Recurrent Neural Networks
Recurrent Neural Networks (RNNs) are used in situations where the sequence of data is as important (if not more) than the data itself. These networks essentially have a hidden “state” which stores the data about the information seen so far.
RNNs consist of a looped network whose output is the “hidden state”. That is, every word in a sequence of $n$ words is sent one-at-a-time; and at each iteration, the current hidden state is concatenated with the next word in the sequence to form the input.

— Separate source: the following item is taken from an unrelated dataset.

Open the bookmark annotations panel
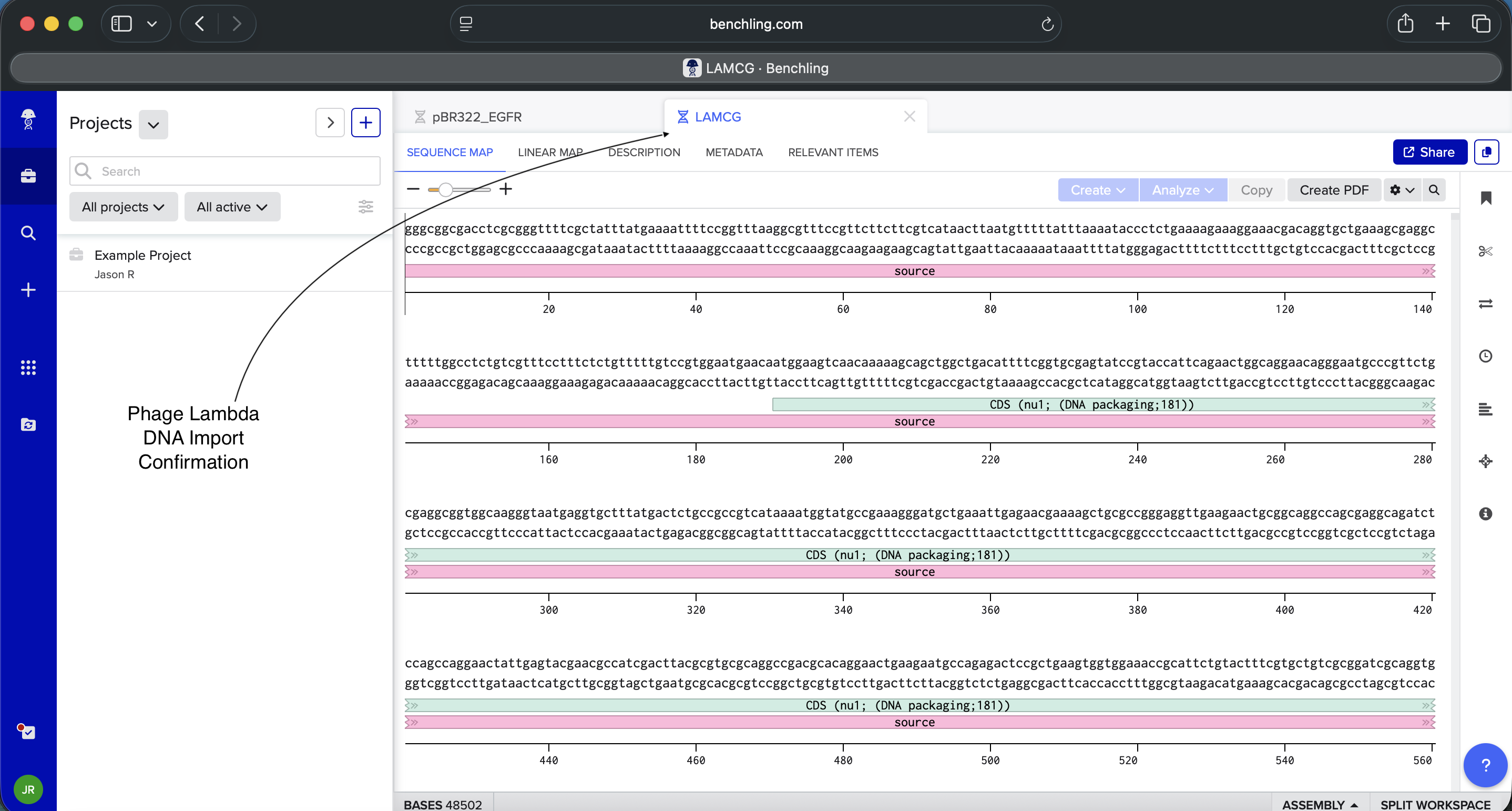The height and width of the screenshot is (811, 1512). click(1486, 198)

Sticking with the same example, the “hidden state” gives memory to the network. This is quite useful in the case of NLP, as the meaning of a word quite heavily depends on the words that might have come before it.
Drawbacks with RNNs
Consider the sentence “I live in Germany. I speak __.” In this case, it is a very reasonable guess that the person speaks German. And it has been shown that RNNs predict the word “German” with a high degree of accuracy. However, in the sentence “I live in Germany. I am quite fond of watching movies and playing basketball. I am fluent in __.”
In this case, the word “Germany” is very far away from the blank, meaning that it is very likely for the RNN to have dismissed this information. Also, because the network has multiple iterations done, a problem of vanishing gradient arises which makes learning that “Germany” is important infeasible. This is a drawback of the technique.

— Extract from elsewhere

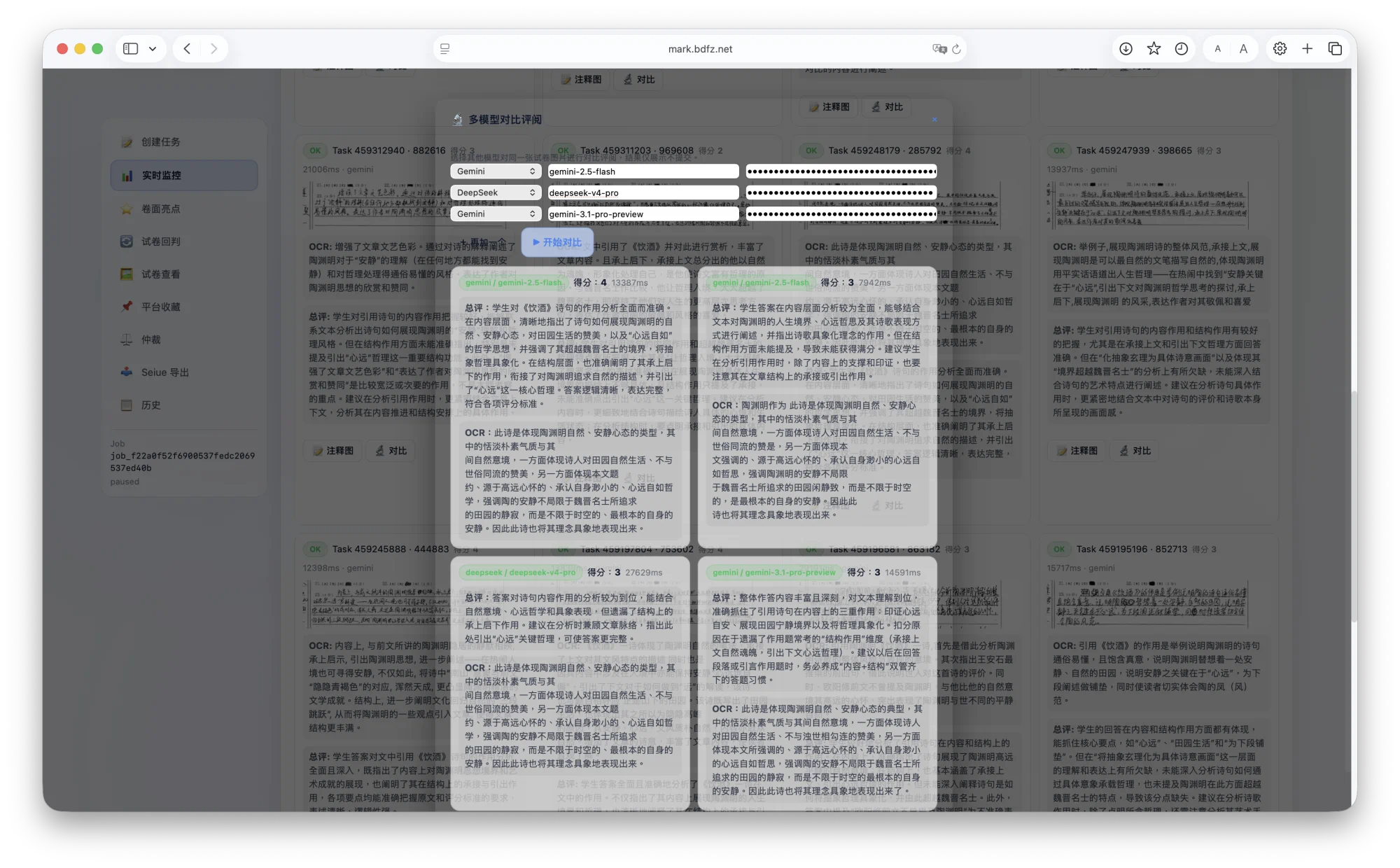This screenshot has height=868, width=1400.
Task: Open Safari settings gear icon
Action: [x=1280, y=48]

Another drawback lies in the very nature of training. The words are input sequentially, meaning that a RNNs do not have information to the data which comes AFTER the word in the sentence. This can cause issues as the meaning of a word depends on what words are present on both of its sides.
Also, training RNNs is slow because the words are input sequentially. GPUs’ strongest suit is parallel processing, and this is not taken advantage of because each word is sent one after another.